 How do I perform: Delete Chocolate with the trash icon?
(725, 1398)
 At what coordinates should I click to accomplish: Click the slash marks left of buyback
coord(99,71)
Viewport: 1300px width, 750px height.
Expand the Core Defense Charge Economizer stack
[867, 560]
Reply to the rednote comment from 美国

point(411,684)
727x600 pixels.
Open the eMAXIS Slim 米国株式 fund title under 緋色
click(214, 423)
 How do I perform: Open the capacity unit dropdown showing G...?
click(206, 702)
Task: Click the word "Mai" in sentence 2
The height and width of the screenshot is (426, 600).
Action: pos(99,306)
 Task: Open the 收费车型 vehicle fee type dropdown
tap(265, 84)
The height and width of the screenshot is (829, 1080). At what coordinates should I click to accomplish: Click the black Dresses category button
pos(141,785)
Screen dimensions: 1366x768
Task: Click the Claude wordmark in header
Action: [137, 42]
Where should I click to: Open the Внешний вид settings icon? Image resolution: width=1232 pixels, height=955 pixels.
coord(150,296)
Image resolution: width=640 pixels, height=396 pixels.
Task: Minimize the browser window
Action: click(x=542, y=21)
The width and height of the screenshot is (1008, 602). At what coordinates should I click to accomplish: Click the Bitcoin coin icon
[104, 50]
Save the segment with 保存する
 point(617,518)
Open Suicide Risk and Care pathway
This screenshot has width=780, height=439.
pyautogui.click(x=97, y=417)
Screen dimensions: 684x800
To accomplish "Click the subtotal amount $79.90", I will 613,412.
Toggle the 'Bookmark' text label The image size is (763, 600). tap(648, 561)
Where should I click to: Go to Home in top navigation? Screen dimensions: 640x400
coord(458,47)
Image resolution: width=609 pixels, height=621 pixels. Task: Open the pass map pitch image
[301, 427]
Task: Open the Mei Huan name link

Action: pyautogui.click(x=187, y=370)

### Required work
Please return, exactly as written, the line containing "Task: Open the 收费车型" and every line after it through the end of the records above, and nothing else.

### Answer for the task
 Task: Open the 收费车型 vehicle fee type dropdown
tap(265, 84)
The height and width of the screenshot is (829, 1080). At what coordinates should I click to accomplish: Click the black Dresses category button
pos(141,785)
Screen dimensions: 1366x768
Task: Click the Claude wordmark in header
Action: [137, 42]
Where should I click to: Open the Внешний вид settings icon? Image resolution: width=1232 pixels, height=955 pixels.
coord(150,296)
Image resolution: width=640 pixels, height=396 pixels.
Task: Minimize the browser window
Action: click(x=542, y=21)
The width and height of the screenshot is (1008, 602). At what coordinates should I click to accomplish: Click the Bitcoin coin icon
[104, 50]
Save the segment with 保存する
 point(617,518)
Open Suicide Risk and Care pathway
This screenshot has width=780, height=439.
pyautogui.click(x=97, y=417)
Screen dimensions: 684x800
To accomplish "Click the subtotal amount $79.90", I will 613,412.
Toggle the 'Bookmark' text label The image size is (763, 600). tap(648, 561)
Where should I click to: Go to Home in top navigation? Screen dimensions: 640x400
coord(458,47)
Image resolution: width=609 pixels, height=621 pixels. Task: Open the pass map pitch image
[301, 427]
Task: Open the Mei Huan name link

Action: pyautogui.click(x=187, y=370)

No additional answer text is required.